Stored entries:
Start of Block

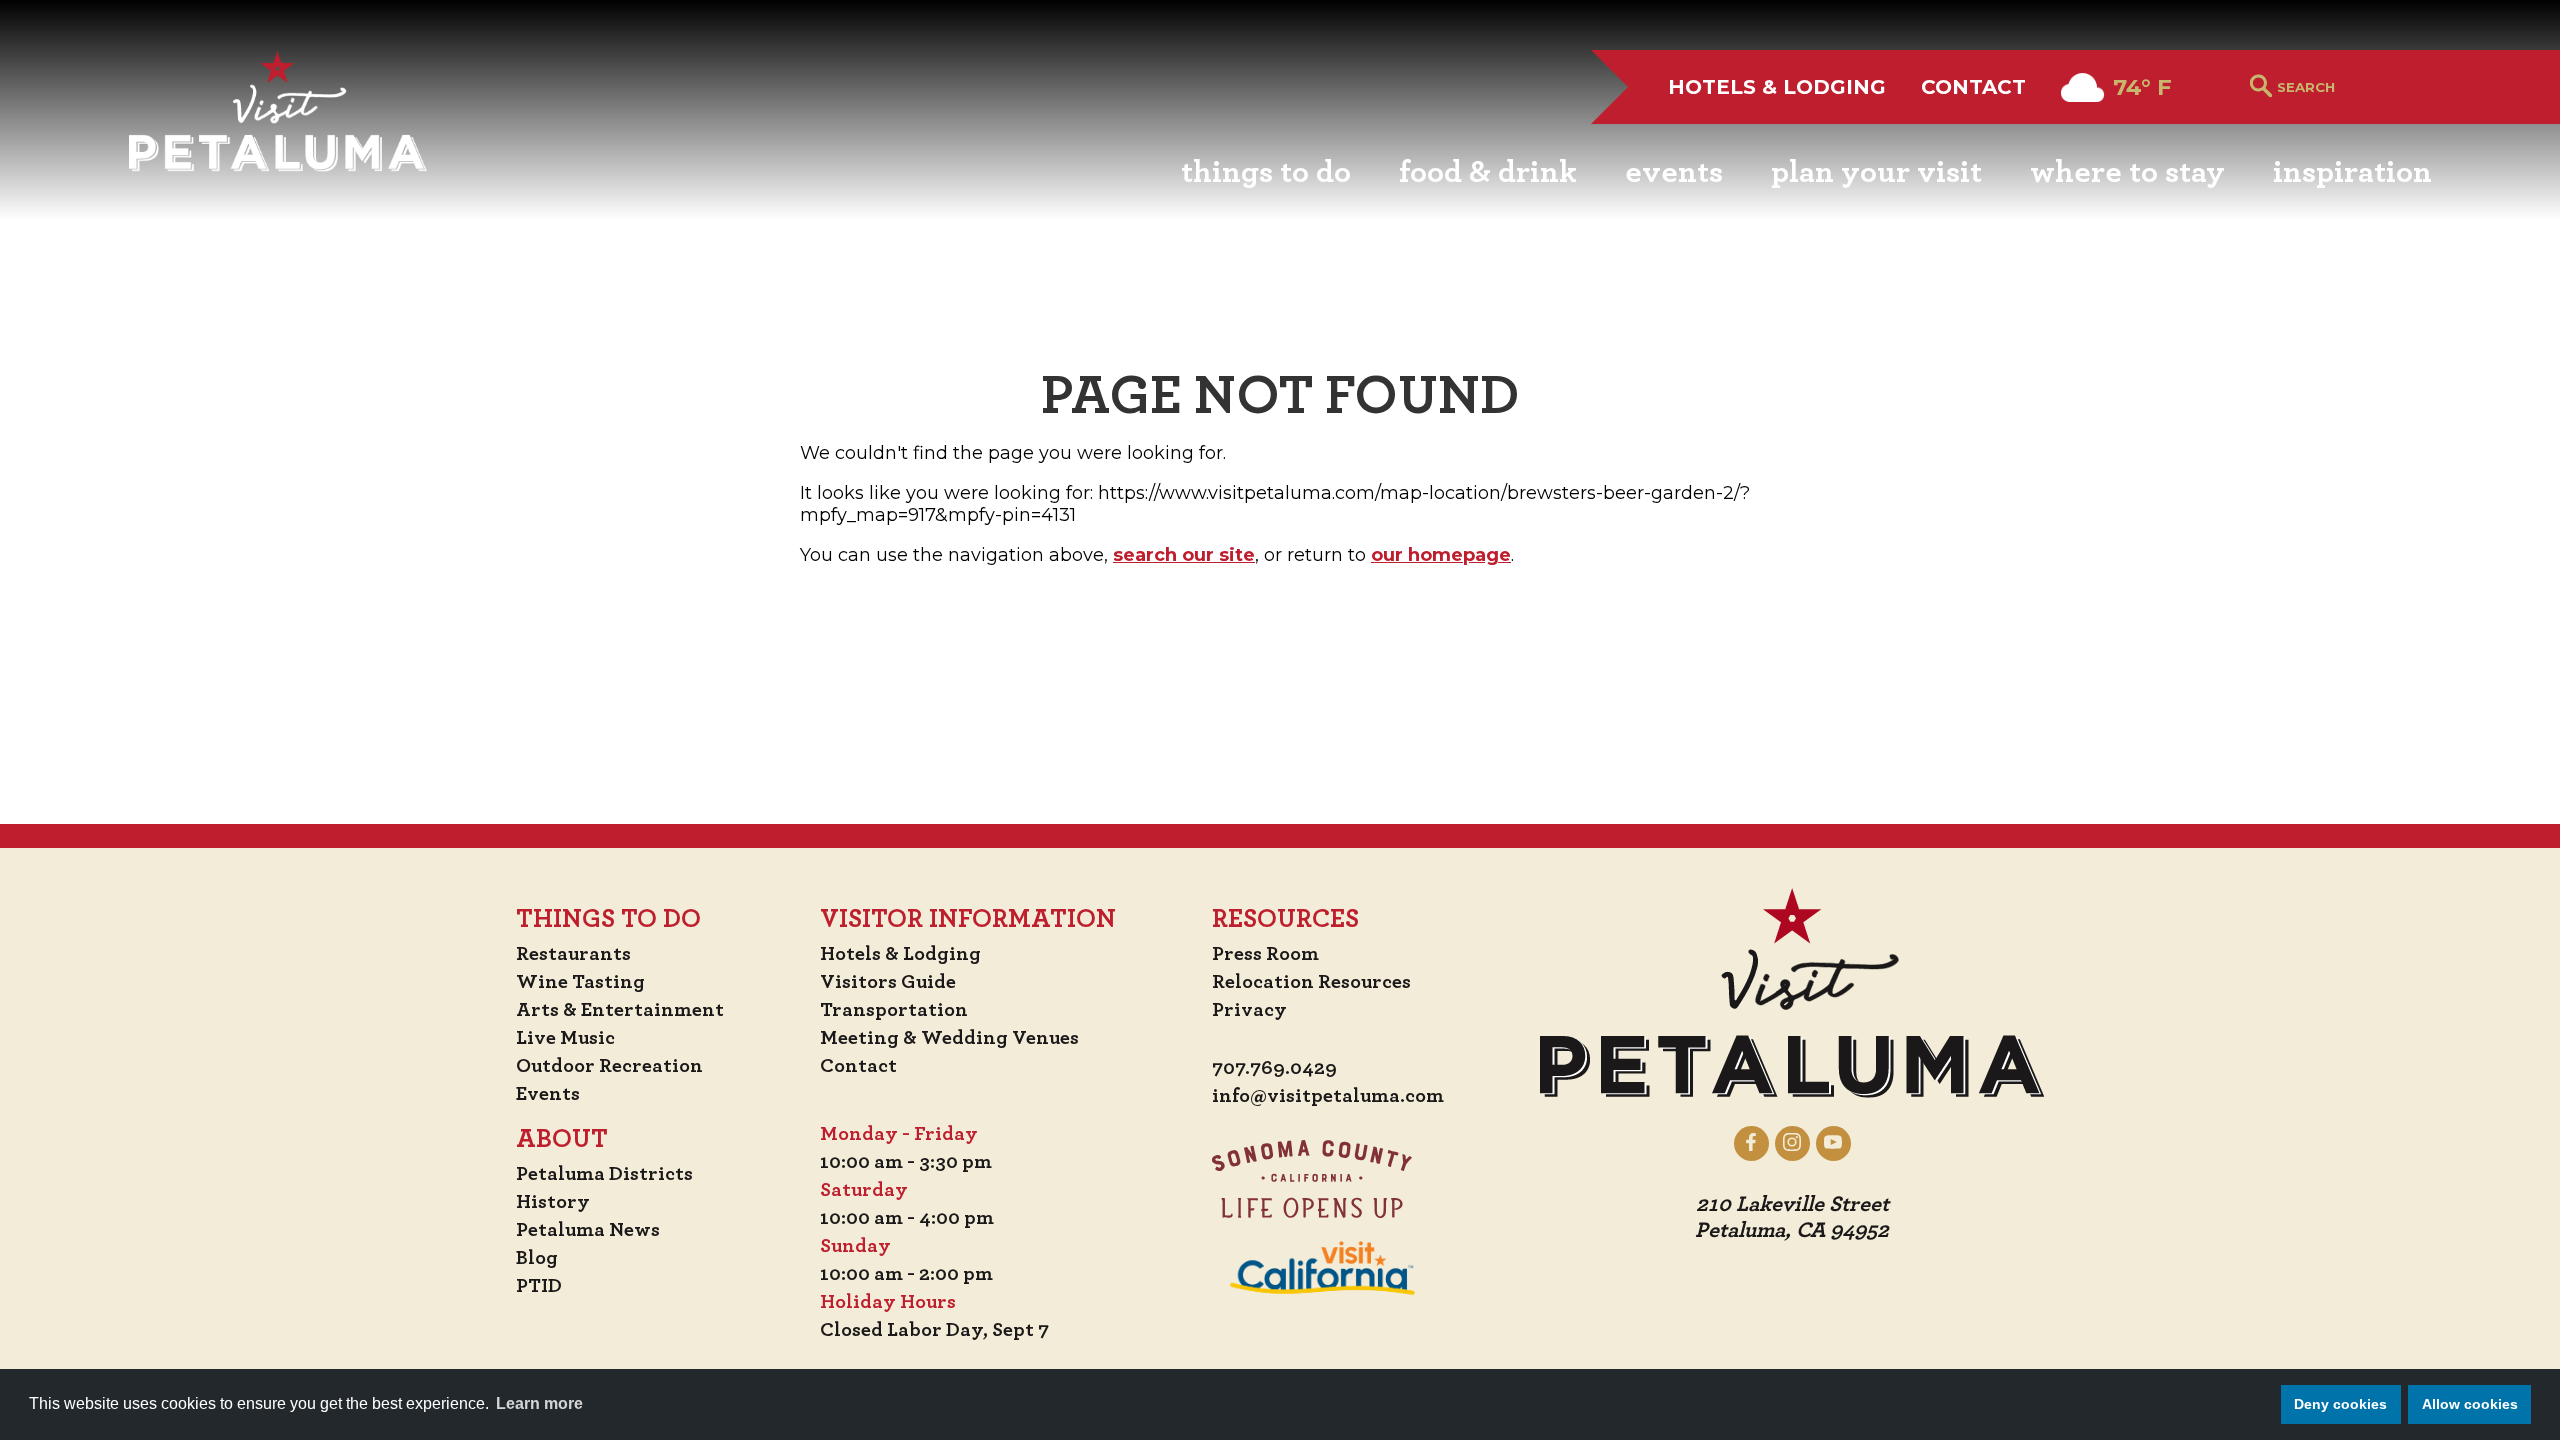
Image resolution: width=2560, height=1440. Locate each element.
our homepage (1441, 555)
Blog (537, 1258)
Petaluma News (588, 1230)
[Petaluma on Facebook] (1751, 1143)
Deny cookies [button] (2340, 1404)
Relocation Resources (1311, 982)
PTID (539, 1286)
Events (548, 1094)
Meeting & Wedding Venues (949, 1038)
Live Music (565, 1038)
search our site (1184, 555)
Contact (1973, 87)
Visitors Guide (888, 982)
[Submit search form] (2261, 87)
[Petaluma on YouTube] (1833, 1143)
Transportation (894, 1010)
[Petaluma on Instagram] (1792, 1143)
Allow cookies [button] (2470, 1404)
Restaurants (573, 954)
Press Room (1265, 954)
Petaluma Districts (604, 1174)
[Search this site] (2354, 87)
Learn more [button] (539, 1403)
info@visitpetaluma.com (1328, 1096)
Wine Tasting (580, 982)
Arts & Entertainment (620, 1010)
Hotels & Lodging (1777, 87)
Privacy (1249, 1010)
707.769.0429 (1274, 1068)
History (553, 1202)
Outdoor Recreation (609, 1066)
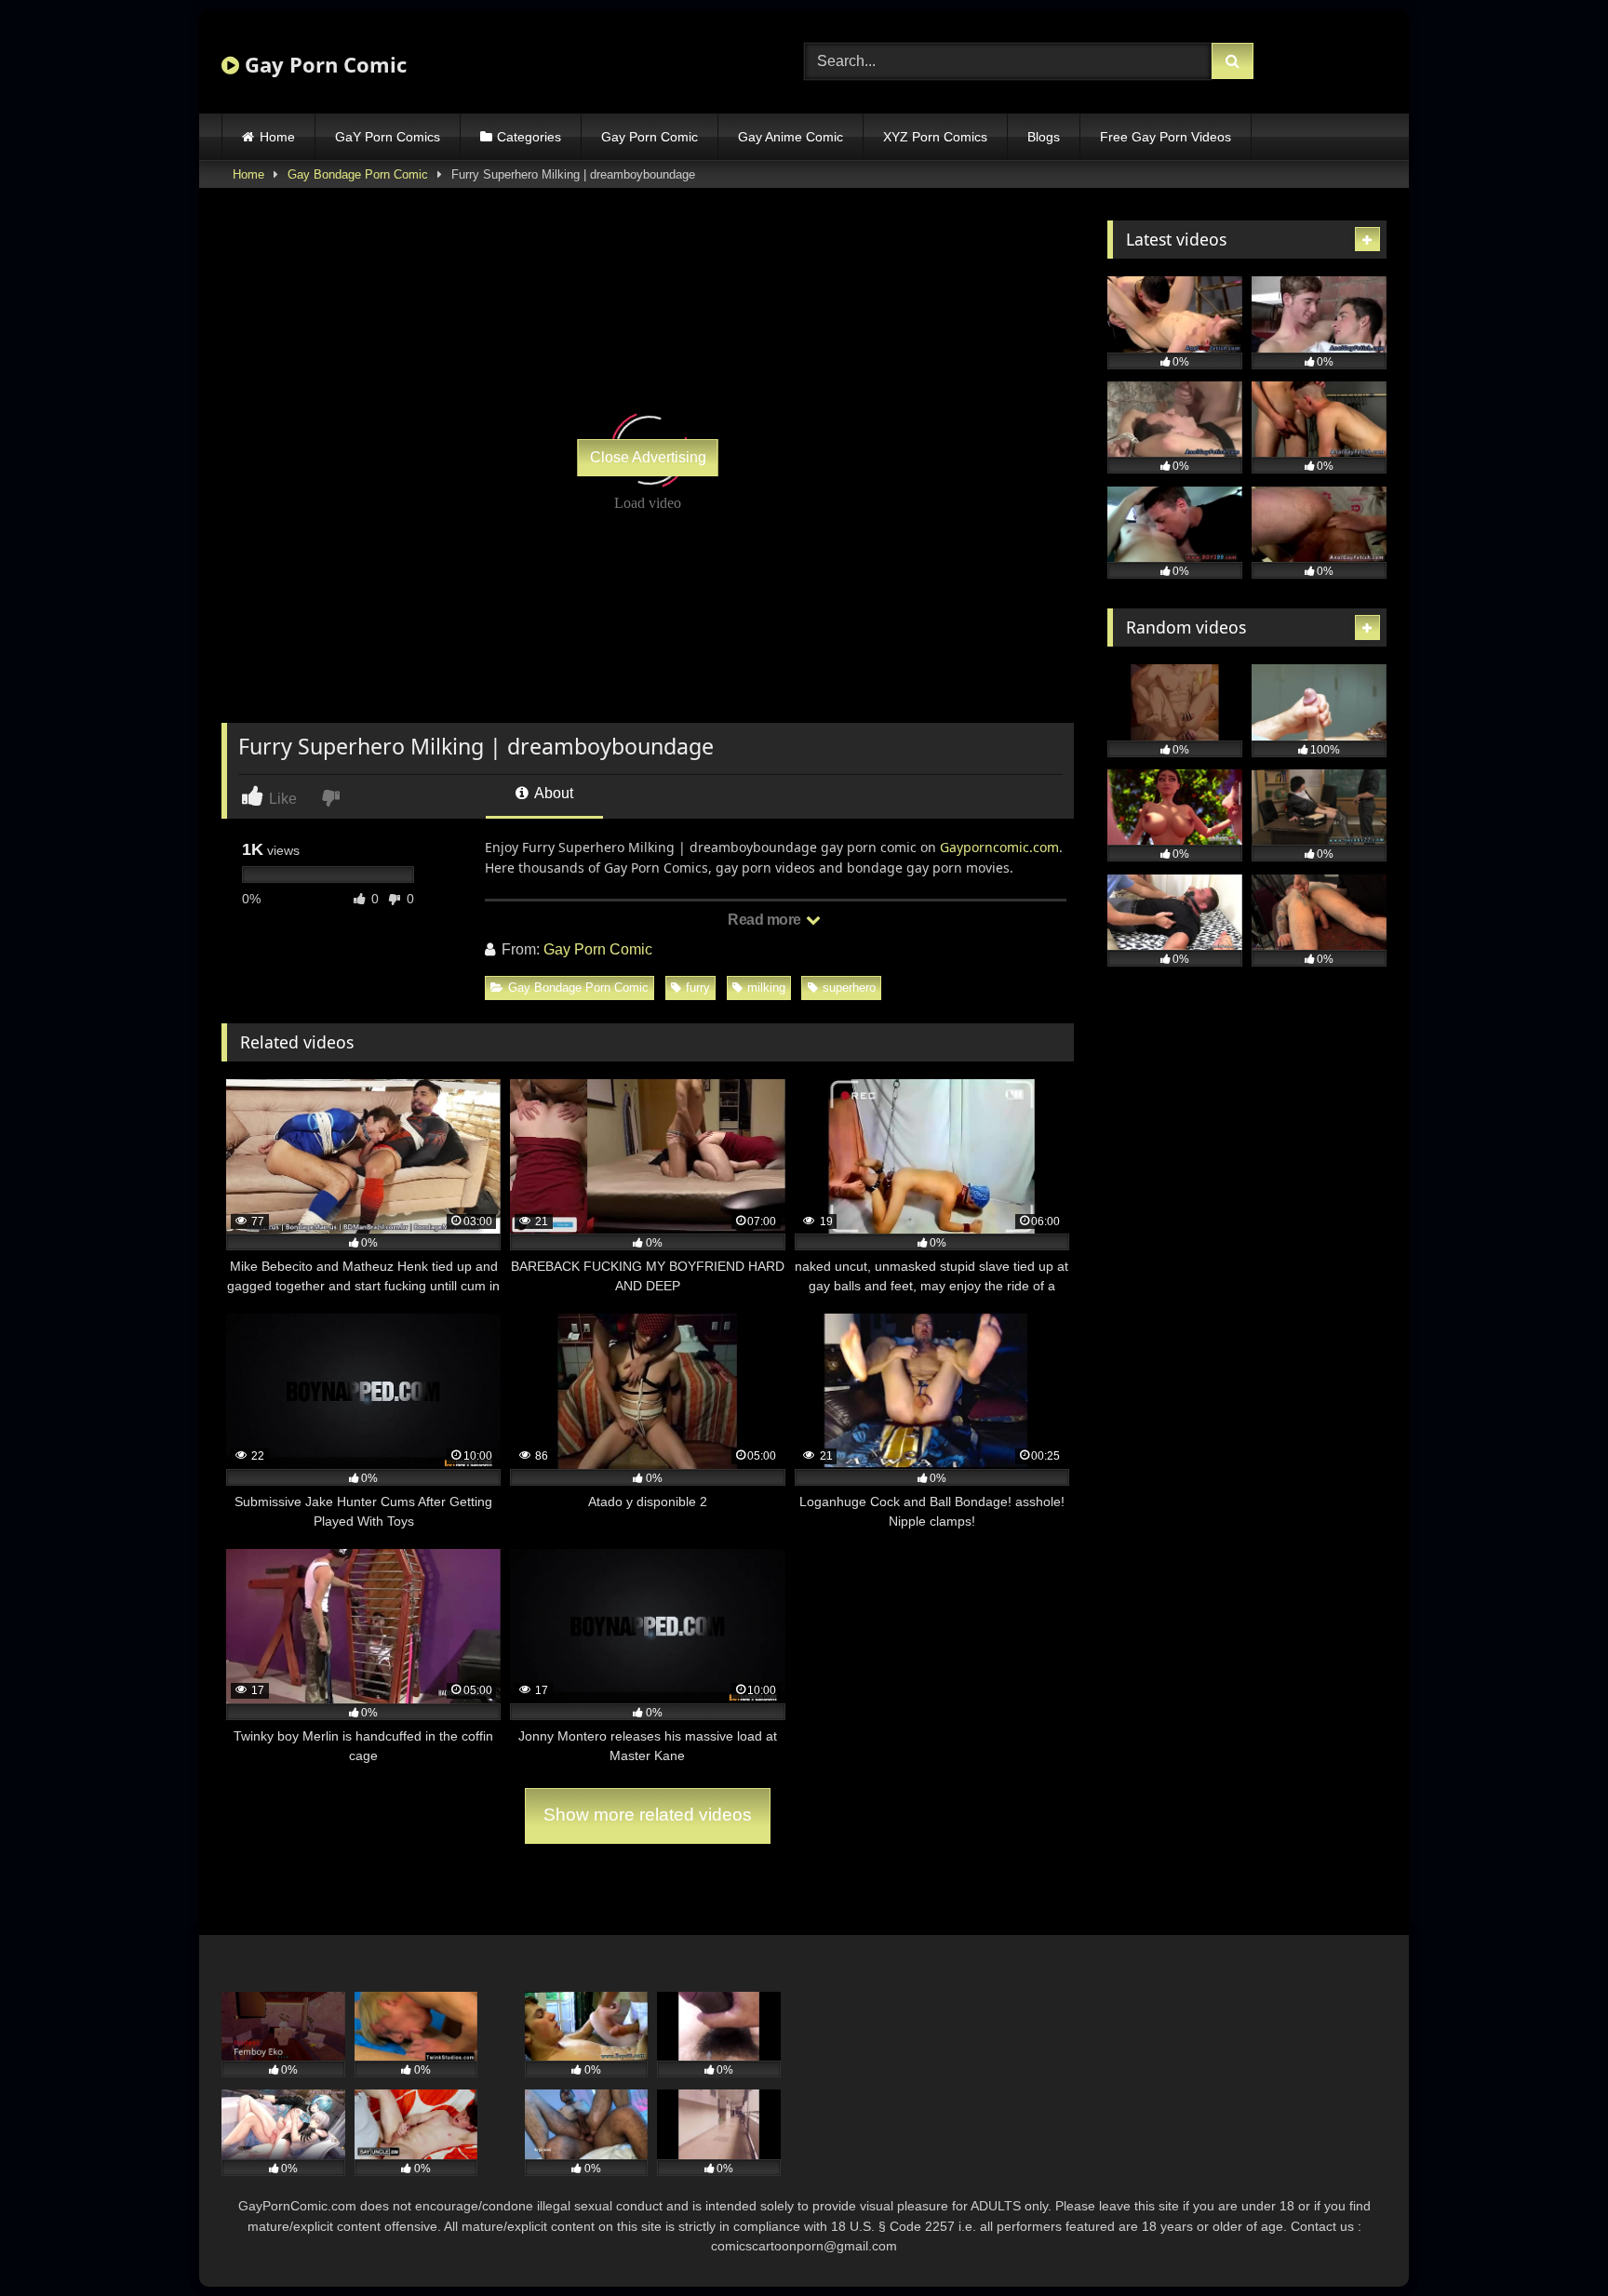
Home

End of Block

→ Your goal: Leave out every picture, and repeat word for word only the lines from the one holding "Visitors Guide (888, 982)" through the end of the entries above, both ends included.

→ Exercise result:
Visitors Guide (888, 982)
[Submit search form] (2261, 87)
[Petaluma on YouTube] (1833, 1143)
Transportation (894, 1010)
[Petaluma on Instagram] (1792, 1143)
Allow cookies [button] (2470, 1404)
Restaurants (573, 954)
Press Room (1265, 954)
Petaluma Districts (604, 1174)
[Search this site] (2354, 87)
Learn more [button] (539, 1403)
info@visitpetaluma.com (1328, 1096)
Wine Tasting (580, 982)
Arts & Entertainment (620, 1010)
Hotels & Lodging (1777, 87)
Privacy (1249, 1010)
707.769.0429 (1274, 1068)
History (553, 1202)
Outdoor Recreation (609, 1066)
Home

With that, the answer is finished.